Question

A body of mass $m_1$ moving with a velocity $u$ collides elastically with another body of mass $m_2$ at rest.
a) The fraction of kinetic energy transferred to second body is $\frac{4m_1{m}_2}{(m_1+m_2{)}^2}$
b) The fraction of energy retained by the first body is $(\frac{m_1-m_2}{m_1+m_2}{)}^2$
c) If $m_1$ $=$ $m_2$, then the energy transferred is $100\%$
d) The energy lost during the collision is found as heat

• A. only a and b are true
• B. only b and c are true
• C. b, c and d are true
• D. a, b, and c are true

Answer 1

Answer: (D)

a, b, and c are true

Using momentum conservation and equation for coefficient of restitution in case of elastic collision, we get,

$v_1=\frac{m_1-m_2}{m_1+m_2}uand{v}_2=\frac{2m_1}{m_1+m_2}u$

where u is the velocity of $m_1$ and $m_2$ is at rest.

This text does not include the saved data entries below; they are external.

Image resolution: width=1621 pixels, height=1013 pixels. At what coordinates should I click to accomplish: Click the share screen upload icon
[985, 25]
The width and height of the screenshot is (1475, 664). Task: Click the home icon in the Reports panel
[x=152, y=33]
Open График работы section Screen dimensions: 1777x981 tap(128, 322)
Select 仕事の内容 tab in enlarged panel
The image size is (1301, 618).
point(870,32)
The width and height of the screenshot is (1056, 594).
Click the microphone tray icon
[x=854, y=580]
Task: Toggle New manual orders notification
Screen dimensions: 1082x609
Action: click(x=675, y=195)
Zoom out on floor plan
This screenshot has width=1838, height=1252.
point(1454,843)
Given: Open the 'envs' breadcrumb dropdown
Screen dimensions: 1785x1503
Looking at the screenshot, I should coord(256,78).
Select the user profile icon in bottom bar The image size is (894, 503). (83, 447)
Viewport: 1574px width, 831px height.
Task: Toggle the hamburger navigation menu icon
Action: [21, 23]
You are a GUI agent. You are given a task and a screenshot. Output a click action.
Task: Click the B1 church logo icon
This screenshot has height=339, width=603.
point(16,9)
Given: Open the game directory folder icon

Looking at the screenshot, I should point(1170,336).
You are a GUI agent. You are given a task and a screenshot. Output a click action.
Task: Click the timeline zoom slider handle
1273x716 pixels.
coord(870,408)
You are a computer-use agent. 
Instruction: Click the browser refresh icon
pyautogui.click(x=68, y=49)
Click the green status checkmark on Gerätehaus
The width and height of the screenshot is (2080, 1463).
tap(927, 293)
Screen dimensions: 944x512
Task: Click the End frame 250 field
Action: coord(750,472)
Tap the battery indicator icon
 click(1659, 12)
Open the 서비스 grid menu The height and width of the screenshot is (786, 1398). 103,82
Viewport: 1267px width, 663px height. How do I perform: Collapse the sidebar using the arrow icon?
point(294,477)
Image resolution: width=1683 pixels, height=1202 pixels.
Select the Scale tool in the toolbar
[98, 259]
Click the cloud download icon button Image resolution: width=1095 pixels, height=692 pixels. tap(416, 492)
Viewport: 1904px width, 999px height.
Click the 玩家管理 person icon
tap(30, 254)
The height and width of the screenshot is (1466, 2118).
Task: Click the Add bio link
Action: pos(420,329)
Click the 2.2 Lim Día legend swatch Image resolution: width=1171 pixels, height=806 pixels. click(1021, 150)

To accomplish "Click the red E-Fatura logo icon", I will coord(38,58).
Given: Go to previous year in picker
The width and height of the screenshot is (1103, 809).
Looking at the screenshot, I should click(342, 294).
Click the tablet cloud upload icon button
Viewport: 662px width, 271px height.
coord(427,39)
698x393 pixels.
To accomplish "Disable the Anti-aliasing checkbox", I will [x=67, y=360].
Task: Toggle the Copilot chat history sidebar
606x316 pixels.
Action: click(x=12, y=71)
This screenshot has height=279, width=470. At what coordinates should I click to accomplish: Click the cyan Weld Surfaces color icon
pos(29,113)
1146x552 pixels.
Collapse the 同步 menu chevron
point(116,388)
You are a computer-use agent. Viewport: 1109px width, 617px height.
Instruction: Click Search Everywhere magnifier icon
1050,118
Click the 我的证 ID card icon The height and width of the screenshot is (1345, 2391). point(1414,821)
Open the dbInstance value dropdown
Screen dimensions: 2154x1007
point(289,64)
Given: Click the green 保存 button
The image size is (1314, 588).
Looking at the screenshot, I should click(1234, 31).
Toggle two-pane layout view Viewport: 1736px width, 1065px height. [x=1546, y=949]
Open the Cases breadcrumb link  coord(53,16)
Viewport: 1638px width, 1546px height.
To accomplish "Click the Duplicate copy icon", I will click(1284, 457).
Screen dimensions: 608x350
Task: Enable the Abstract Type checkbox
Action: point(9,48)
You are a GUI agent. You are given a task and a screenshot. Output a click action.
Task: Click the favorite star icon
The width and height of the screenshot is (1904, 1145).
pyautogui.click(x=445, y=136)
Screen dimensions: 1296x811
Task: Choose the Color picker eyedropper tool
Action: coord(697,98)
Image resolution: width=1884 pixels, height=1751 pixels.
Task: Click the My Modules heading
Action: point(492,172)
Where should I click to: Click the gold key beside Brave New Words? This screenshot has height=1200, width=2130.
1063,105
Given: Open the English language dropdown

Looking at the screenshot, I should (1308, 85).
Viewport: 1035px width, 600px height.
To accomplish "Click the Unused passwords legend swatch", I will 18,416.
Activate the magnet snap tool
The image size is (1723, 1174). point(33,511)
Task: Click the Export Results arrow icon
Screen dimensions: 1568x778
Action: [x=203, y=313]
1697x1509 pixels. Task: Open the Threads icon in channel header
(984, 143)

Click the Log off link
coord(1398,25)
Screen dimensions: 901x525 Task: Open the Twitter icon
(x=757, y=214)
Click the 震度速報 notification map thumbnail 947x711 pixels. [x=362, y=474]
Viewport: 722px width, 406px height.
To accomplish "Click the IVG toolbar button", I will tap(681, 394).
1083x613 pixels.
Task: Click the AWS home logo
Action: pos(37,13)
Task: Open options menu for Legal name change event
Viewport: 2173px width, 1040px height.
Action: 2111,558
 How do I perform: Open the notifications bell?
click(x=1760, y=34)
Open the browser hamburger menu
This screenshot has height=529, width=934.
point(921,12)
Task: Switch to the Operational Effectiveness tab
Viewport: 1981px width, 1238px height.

Kinetic energy of $m_1=1/2\times m_1{v}_1^2$

Therefore, fraction of energy retained $=(\frac{m_1-m_2}{m_1+m_2}{)}^2$

Kinetic energy of $m_2=1/2\times m_2{v}_2^2$

Therefore, fraction of energy transferred $=\frac{4m_1{m}_2}{(m_1+m_2{)}^2}$.

Also when both the masses are equal, the velocity gets interchanged. Therefore, 100% energy is transferred. No energy is lost in elastic collisions.